I walk into her bedroom and it looks like we have been robbed. I pick up the jacket from the laundry room floor and the pockets are full of half eaten candy.  I’m pretty sure the sticky mess is not going to come out.  I get a call from her teacher.  She hasn’t completed some of her assignments.  My natural reaction, one that was instilled in me young, comes with a furry.  My anger bubbles up at these infractions.  She knows better.  She knows she is supposed to clean her room.  She knows to not put candy in her pockets.  She knows that school is her only and most important job.  I want to scream at her.  I have indeed screamed at her, a time or two.  I look over at her.  I try to pause and remind myself that she is human.  I try to cool down and put things in perspective.  I play this out in my head.  I can act on my emotions or I can calmly talk to her, remembering that she is a human just like me.  I recall the time I misbalanced the checkbook, burned the biscuits, and bombed my test. I want her to know that it’s ok to be flawed.  It’s ok to not perform at 100% in this life every. single. day. However, I want her to know that life is tough and there are consequences for what you chose to do and not do.  So, I talk to her.  What is going on, kiddo?  You have things you have to do in life, and you are not doing them.  Why?  A lot of times I get back a dramatic 13-year-old response that is full of bologna.  A lot of times she is just being a teenager, who finds it easier to ignore responsibilities and just chill out.  I give her the ole mom speech that many before me and many after me will give their teenagers.  I remind myself of the words of wisdom bestowed upon me by her dad, my biggest fan, “This too shall pass”.  She will be grown tomorrow.  Soon after that she will be lecturing her teenager about their responsibilities. 

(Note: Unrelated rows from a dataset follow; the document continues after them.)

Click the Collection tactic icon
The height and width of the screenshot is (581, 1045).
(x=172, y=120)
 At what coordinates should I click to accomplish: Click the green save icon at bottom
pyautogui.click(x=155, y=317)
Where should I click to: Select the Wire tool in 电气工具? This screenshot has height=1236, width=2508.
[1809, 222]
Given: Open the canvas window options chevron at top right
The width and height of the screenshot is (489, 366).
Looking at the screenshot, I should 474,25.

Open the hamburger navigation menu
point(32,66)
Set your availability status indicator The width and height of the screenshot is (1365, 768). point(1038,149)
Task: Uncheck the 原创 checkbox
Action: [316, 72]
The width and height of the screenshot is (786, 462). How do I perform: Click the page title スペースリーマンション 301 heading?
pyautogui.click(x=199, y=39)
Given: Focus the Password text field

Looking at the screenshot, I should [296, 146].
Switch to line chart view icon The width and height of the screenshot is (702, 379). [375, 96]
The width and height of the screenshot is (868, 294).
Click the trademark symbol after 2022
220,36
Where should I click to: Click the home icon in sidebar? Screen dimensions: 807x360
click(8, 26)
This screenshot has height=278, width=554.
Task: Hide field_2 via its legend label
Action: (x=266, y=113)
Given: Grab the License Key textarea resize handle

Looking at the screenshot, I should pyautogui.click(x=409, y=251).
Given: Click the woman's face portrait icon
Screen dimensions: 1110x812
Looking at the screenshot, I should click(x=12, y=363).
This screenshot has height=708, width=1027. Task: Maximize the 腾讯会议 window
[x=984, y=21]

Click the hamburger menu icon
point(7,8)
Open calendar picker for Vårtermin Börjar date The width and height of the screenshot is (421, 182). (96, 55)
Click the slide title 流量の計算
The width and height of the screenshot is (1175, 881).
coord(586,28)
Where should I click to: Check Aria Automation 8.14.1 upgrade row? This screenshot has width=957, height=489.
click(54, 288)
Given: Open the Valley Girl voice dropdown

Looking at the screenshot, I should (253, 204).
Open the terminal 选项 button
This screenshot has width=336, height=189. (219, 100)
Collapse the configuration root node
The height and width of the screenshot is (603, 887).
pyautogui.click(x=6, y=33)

My hope is that my daughter always knows that I am her biggest fan.  I want her to feel my love and the fact that I always see her heart and her good intentions, even when those intentions fall flat.  I pray that I instill responsibility in her all while keeping her self-worth intact.  I don’t want her to be 35 and struggling to find anything worthwhile about herself on a daily basis.  I want the core of her spirit to be filled with joy and understanding.  Understanding for herself and for those around her.  It is easy to pardon yourself at times, but difficult to give others space to fail.  When we allow ourselves to be human; we can give others that right as well.  This space is what makes good relationships.  When we do this we allow ourselves to find joy in our journey, as well as the journey of those around us.  Be someone’s biggest fan.  Everyone needs one.